Well, it’s happened historically. During the WPA [Works Progress Administration] years in New York, for example, some amazing theater started to blossom out of that feeling that everybody was in it together. And I think we’re there now, and writers I know who write for the theater have this feeling that there isn’t money for them anyway, so put it up at whatever level you can put it up instead of waiting for the big one. And also because the human spirit at that time really needs to talk about what’s happening, the arts can sometimes blossom independently of the economy.
So you know that this is happening in New York?
It feels to me a little bit like the arts right now in New York, certainly in the outer rims — Off Broadway, Off Off Broadway, whatever — there’s a liveliness that’s occurring. There’s a lot of young talent in New York right now, and there’s not a lot of work for the generation that is just coming out of universities and great programs. And that’s not just in the theater. So a lot of these people are flocking to New York because there’s a way of experiencing life there whether or not you have money.
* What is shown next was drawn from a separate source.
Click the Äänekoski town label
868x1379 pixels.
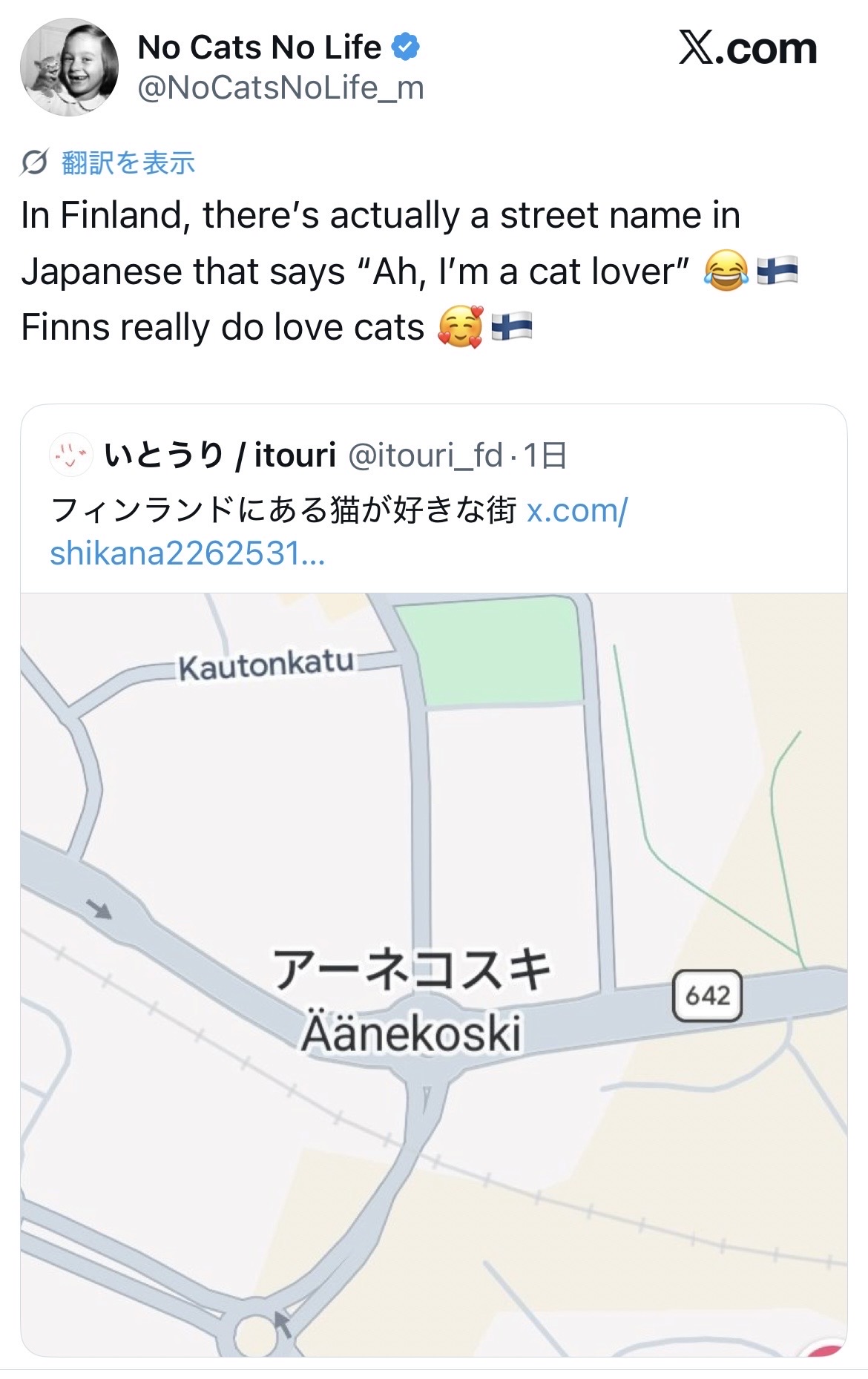(x=411, y=1033)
Let’s talk about Capt. Sharon Raydor. Was she created to give Brenda a female foil after she tamed the men she works with in the Major Crimes Division?
I’m not sure if it was so much gender-specific as it was to bring in someone who would give her a different kind of foil, an antagonist who would have an effect on her in a different way. And perhaps that therefore created the gender idea because we do know that we respond to our particular gender differently. And that women in power have, underneath it all, this place where they identify so strongly, but they’re also apt in certain circumstances to have their buttons pushed a little more radically and maybe in a different way than a male in the same position. And she’s so good at wiling her way around the men, Brenda Leigh.
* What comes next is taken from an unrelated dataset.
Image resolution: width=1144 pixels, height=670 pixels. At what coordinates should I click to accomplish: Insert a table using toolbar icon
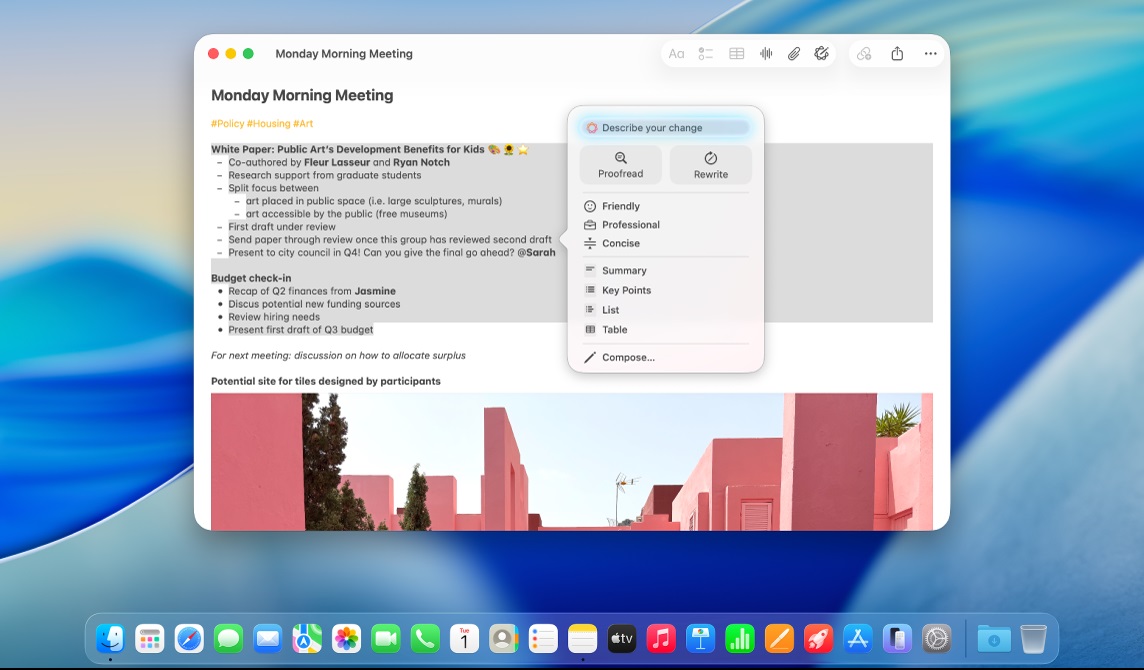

Were you ever concerned about the show devolving into the cliché about competition between catty women?
I was never concerned about it because I know the people creating it — [executive producer] James Duff and Kyra — they had their eye on that. And I certainly always have my eye on that. Women can be very brutal and petty at times, so you don’t want to back away from that and tell a story that’s not true. You have to make sure that it’s balanced with two incredibly serious professionals who do what they do well and find that balance, so we get to see a real story being told about the way women truly are.
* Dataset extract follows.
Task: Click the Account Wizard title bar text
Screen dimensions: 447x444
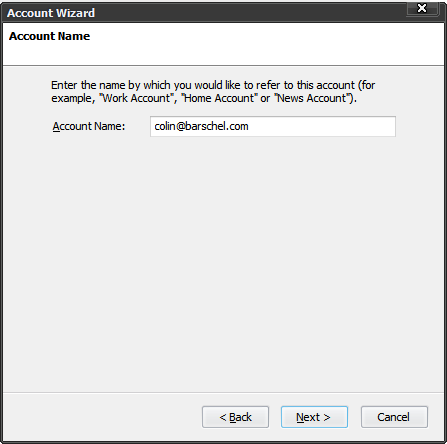Action: click(51, 13)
How has the audience been responding to her?
I think quite well. I have gotten amazing feedback on Capt. Raydor when I’m out and about in the world. People who hate her love hating her. People who like her secretly love liking her secretly. I was so happy to come in and shake things up a little bit, but I certainly didn’t see this spark.
I understand that your spinoff, “Major Crimes,” is still in the formative stages, but it’s one thing to bring her in as a foil, it’s another thing to make her the series lead. Don’t they generally make the series lead someone who’s likable?
I think the creative task of carrying the character from being an antagonist to being a protagonist is an extraordinary challenge. It’s very exciting because it really addresses human nature. I don’t think we are one thing or the other. Different circumstances, different opportunities in our lives, different things open us up to revealing different aspects of ourselves, so really and truly, we don’t really know that much about Capt. Raydor at all.
Why is it ending?
It’s something I’m not privy to. I think it’s been, what is it, seven years? It felt as if perhaps Brenda Leigh Johnson had been explored as much as one could or something. I don’t really know. But I do believe that all good things come to an end, and really having this show at such an incredibly high point is a really interesting moment to go out on.
Most spinoffs have new settings and new casts.
You’re right. That’s really what is unique about this. It leaves everybody going, ‘How is this going to happen?’ And then it gets exciting because probably there’s only one person in the world who could answer that, and that’s James Duff. He has such an extraordinarily creative mind that going on that ride is going to be a blast.